Each study follows the LocoLab epistemic stance: honest baselines, surfaced uncertainty, status markers. A study includes:

  1. Claim under test — exactly what the technique is alleged to do, with the citation it comes from.
  2. Hypothesis on small models — what we expect on Qwen3-4B specifically, and why.
  3. Methodology — task suite, sample count, sampling parameters, and how the prompt-with-technique differs from the baseline prompt.
  4. Status markerplanned / running / measured / published. Nothing is promoted up the ladder without evidence.
  5. Results — measured effect with confidence interval. Null and negative results are reported.
  6. Limitations — what the study does not show.
  7. Invalidation condition — what evidence would change the claim.

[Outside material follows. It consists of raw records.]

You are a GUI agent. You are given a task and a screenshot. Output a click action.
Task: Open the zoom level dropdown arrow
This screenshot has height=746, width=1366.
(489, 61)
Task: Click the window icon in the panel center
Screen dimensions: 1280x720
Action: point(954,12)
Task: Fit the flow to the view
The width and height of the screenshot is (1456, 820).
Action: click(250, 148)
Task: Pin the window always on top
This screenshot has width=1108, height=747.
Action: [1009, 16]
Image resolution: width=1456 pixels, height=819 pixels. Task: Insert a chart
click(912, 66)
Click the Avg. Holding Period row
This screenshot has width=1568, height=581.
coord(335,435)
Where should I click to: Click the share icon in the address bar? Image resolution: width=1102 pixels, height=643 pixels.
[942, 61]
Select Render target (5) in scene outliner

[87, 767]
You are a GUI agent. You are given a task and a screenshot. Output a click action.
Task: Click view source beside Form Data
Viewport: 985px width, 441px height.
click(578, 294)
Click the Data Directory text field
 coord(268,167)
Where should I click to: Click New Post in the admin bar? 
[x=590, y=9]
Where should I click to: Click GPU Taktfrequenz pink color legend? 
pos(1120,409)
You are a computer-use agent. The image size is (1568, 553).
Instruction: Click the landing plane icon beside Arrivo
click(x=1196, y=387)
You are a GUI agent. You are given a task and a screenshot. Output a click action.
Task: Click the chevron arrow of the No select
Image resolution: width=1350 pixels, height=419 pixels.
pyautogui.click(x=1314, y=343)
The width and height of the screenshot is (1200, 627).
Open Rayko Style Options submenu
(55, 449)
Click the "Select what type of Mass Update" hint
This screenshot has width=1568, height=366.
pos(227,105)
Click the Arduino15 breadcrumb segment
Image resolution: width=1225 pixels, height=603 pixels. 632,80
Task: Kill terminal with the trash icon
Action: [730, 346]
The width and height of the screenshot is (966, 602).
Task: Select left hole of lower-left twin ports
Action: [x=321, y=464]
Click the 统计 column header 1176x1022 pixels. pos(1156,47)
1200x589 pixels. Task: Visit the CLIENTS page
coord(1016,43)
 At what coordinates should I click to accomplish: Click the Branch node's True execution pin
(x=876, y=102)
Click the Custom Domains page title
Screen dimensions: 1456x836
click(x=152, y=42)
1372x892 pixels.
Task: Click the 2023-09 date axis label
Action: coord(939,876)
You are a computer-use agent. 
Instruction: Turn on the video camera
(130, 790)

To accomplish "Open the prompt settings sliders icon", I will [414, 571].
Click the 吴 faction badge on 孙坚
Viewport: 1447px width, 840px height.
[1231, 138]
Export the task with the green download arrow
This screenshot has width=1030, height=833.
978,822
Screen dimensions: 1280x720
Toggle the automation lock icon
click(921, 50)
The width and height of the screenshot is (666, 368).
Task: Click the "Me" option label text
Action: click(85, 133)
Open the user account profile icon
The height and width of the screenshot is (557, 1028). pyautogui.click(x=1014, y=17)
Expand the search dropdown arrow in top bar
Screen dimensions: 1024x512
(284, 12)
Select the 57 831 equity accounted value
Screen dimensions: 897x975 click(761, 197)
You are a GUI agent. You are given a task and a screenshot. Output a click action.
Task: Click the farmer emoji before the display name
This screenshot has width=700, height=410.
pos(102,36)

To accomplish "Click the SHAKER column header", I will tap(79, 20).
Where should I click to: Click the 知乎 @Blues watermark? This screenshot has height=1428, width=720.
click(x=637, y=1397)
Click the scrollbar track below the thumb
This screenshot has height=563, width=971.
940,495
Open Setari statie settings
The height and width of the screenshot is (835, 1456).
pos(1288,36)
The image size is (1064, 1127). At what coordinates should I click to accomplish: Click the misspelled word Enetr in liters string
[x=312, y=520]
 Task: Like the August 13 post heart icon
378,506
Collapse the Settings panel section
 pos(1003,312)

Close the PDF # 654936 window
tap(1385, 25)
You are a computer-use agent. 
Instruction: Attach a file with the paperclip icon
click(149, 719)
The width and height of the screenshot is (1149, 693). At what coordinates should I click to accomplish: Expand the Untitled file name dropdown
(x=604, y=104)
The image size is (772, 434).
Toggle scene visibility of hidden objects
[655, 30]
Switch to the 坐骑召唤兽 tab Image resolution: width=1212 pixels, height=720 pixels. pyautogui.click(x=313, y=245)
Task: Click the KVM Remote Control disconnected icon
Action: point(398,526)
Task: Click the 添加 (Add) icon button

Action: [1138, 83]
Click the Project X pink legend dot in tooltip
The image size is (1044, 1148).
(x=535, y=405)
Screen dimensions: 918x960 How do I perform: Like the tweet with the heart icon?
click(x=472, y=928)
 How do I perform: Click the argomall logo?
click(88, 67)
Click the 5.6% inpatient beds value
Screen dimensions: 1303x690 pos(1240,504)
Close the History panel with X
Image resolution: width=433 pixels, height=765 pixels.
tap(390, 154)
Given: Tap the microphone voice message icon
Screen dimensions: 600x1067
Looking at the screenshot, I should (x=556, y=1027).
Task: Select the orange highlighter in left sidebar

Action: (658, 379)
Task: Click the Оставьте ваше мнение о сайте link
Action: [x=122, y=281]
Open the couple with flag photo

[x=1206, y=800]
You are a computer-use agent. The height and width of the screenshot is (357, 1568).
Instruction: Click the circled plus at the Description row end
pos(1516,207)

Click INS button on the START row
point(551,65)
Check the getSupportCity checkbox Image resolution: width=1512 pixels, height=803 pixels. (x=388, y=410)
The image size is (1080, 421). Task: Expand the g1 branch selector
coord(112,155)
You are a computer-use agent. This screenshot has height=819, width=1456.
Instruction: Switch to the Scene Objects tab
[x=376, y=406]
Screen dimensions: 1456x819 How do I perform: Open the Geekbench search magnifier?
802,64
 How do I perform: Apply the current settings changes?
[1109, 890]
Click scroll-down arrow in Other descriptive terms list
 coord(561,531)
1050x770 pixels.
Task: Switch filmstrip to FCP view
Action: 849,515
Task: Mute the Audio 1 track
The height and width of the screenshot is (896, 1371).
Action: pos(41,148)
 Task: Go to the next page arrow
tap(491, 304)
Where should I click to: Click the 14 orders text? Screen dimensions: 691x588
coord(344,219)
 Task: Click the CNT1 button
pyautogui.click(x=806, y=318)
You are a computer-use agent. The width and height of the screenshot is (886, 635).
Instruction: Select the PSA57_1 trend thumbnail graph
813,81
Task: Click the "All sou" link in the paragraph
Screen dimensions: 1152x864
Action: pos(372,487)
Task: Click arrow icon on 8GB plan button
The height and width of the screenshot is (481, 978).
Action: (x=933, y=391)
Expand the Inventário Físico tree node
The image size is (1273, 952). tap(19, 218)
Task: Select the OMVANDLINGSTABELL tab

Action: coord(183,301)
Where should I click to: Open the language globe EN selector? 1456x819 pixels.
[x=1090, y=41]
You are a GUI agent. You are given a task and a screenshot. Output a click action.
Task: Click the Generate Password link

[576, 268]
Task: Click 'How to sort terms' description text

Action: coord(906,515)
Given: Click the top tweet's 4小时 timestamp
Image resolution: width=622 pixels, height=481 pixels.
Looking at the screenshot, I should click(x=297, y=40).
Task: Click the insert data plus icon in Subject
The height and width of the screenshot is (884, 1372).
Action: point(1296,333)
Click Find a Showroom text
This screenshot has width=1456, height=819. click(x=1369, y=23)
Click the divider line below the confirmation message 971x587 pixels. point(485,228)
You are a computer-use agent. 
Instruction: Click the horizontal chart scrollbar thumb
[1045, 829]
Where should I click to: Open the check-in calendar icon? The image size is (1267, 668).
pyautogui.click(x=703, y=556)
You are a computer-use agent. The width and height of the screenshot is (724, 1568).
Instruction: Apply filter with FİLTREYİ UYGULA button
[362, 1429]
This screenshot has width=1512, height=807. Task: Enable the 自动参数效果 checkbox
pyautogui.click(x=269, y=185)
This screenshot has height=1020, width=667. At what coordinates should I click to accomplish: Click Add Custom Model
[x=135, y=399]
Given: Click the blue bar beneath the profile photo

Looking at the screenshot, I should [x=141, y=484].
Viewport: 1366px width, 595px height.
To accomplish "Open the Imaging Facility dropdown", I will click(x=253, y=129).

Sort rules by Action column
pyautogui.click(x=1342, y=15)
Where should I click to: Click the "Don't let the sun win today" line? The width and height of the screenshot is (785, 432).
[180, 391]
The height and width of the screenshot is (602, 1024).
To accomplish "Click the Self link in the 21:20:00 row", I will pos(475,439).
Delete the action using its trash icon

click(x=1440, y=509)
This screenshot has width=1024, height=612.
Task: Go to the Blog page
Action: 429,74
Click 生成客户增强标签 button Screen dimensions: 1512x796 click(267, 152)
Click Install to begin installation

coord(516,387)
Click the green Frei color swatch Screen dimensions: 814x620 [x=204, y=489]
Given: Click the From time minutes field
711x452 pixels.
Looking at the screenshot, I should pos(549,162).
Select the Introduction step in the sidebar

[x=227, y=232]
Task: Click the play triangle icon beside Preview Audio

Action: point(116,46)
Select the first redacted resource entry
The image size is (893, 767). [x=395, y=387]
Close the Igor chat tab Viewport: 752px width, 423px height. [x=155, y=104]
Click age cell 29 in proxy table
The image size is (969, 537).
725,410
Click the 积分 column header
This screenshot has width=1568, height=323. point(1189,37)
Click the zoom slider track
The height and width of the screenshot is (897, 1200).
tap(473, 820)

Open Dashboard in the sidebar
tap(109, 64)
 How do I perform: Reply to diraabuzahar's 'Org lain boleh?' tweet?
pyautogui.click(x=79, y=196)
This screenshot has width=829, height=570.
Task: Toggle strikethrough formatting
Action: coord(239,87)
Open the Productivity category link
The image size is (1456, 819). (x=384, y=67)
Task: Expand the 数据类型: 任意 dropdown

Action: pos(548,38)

Studies are run on Qwen3-4B-Instruct at Q4_K_M as the canonical configuration (per ADR-0001 and ADR-0006). Where useful, a single comparison run against a 7B-class model is included to test whether the small-model effect is asymmetric.

TechniqueOriginStatus
RE2 (Re-Reading)Xu et al. 2023planned
Chain of ThoughtWei et al. 2022planned
Few-shot example count (zero / one / three / five)classicalplanned
Structured output (JSON) promptingcommunity practiceplanned
Prompt chaining (decomposition into sub-tasks)community practiceplanned

Studies appear here once they have at least a draft methodology. They reach measured status when the experiment has been run and results recorded. They reach published only if the result is written up for an external venue.

  • Not a benchmark suite. LocoBench characterises hardware tiers and engines. Scaffolding studies characterise prompt-level interventions on a fixed base.
  • Not a frontier-model replication. Where a technique has been validated on GPT-4-class models, that is the prior; the question here is whether the effect transfers down.
  • Not a critique of the original work. A null result on Qwen3-4B does not invalidate a finding on a frontier model. It bounds the result’s scope.